BZÖ-Haubner kritisiert horrende Verwaltungskosten beim Kindergeld

BZÖ-Familiensprecherin verlangt Abschaffung der Zuverdienstgrenze

Wien (OTS) - Heftige Kritik an den horrenden Verwaltungskosten
beim Kinderbetreuungsgeld übt BZÖ-Familiensprechern Abg. Ursula Haubner. Das BZÖ hat durch eine parlamentarische Anfrage aufgedeckt, dass im Jahr 2008 die Verwaltungskosten rund 15 Millionen Euro ausgemacht haben, was eine Steigerung gegenüber dem Vorjahr von über 18 Prozent bedeutet. 762.000 Euro kostet die Einführung der zwei neuen Kindergeld-Varianten, 150.000 Euro verschlang die EDV-Ausrüstung des neuen Kindergeld-Kompetenzzentrums. "ÖVP und SPÖ sind dafür verantwortlich, dass das Geld nicht bei den Familien, die es dringend benötigen, landet sondern in Verwaltung und Bürokratie versickert", so Haubner.
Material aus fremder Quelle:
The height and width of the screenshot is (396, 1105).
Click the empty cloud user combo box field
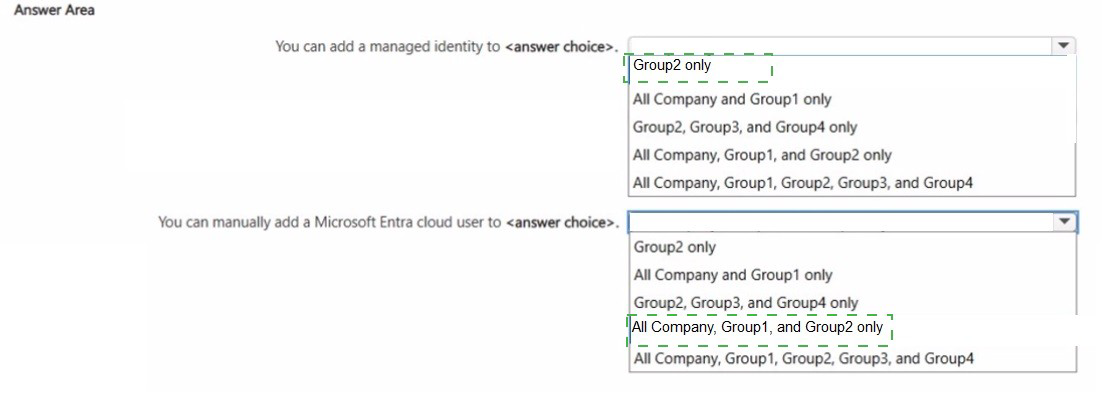click(x=840, y=222)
Die BZÖ-Familiensprecherin fordert von der rot-schwarzen Bundesregierung die Abschaffung der Zuverdienstgrenze beim Kinderbetreuungsgeld. "Dies wäre das fairste und familienpolitisch nachhaltigste Modell. Dabei würde man viele Verwaltungskosten einsparen und das Geld würde direkt den Familien zugute kommen", betont Haubner.